Fig 8. rhPRG4 and TGFβ have opposing effects on the protein abundance of CD44 and HAS2.

Fig 8

(A) CD44 and phospho-Smad2 (pSmad2) immunoblots of lysates of MDA-MB-231 cells incubated in complete growth medium without (control) or with 100 pM TGFβ, alone or together with 10 μM KI or 100 μg/mL rhPRG4. Actin was used as loading control. (B) Bar graph depicts mean ± SEM proportion of CD44 immunoreactive band in each treatment condition from four independent experiments including the one shown in A. (C) HAS2 and phospho-Smad2 (pSmad2) immunoblots of lysates of MDA-MB-231 cells incubated in complete growth medium without (control) or with 100 pM TGFβ, alone or together with 10 μM KI or 100 μg/mL rhPRG4. Actin was used as loading control. (D) Bar graph depicts mean ± SEM proportion of HAS2 immunoreactive band in each treatment condition from four independent experiments including the one shown in D. (E) A schematic diagram showing the relationship amongst TGFβ, HA-CD44 signalling and rhPRG4 in MDA-MB-231 cells, uncovered in this study.
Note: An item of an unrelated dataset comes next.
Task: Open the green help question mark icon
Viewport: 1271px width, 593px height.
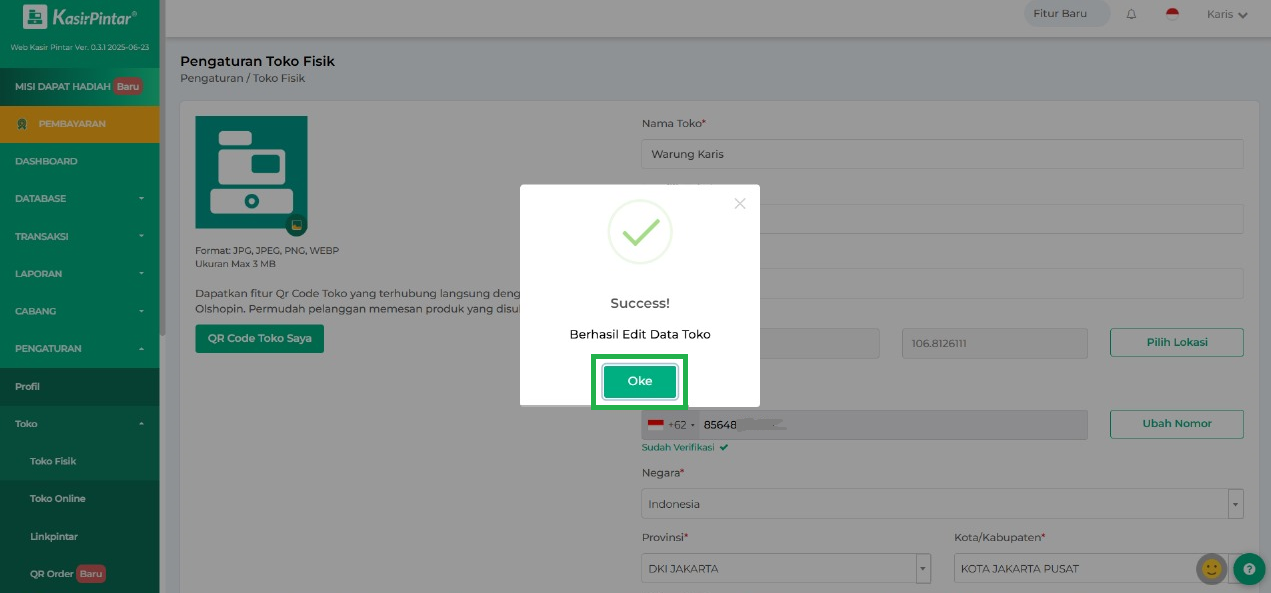Action: [x=1249, y=569]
TGFβ increases the protein abundance of HAS2 and CD44 to enhance cancer cell’s invasion and migration. rhPRG4 does not alter Smad phosphorylation but decreases HAS2 and CD44 protein abundance leading to suppression of invasion and migration of cancer cells. rhPRG4 may interfere with HA-CD44 interaction. Mr indicates Markers’ molecular size. Significant difference, ANOVA: *P≤ 0.05, **P≤ 0.01, ***P ≤ 0.001;; unpaired T test: #P = 0.0164.